[Stored records]
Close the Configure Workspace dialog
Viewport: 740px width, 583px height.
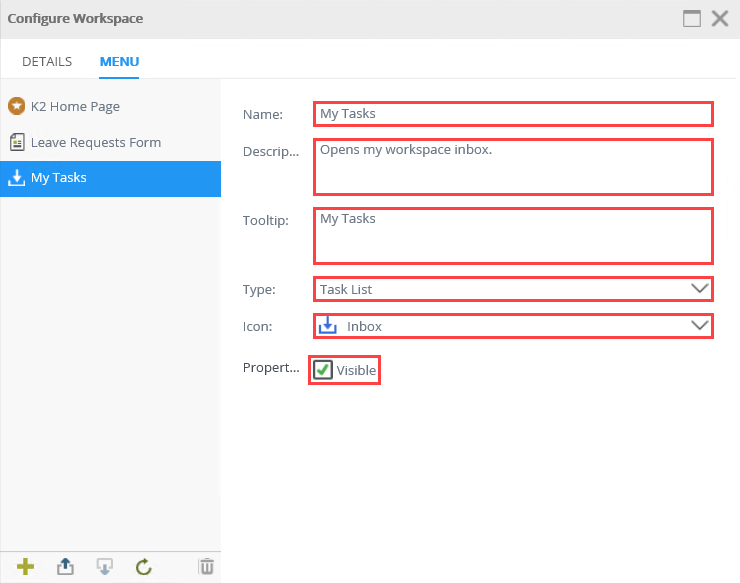click(x=719, y=18)
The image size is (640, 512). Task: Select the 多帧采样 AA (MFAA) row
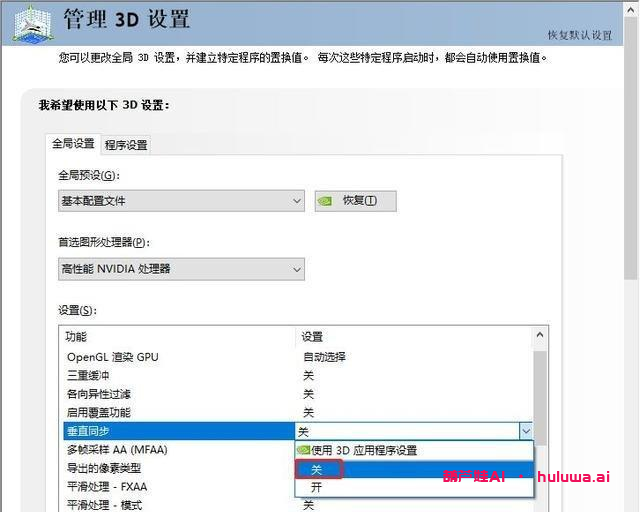click(116, 450)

#### Required work:
The records above must be copied exactly, with no pictures carried over.

#### Result:
Close the Configure Workspace dialog
Viewport: 740px width, 583px height.
click(x=719, y=18)
The image size is (640, 512). Task: Select the 多帧采样 AA (MFAA) row
click(116, 450)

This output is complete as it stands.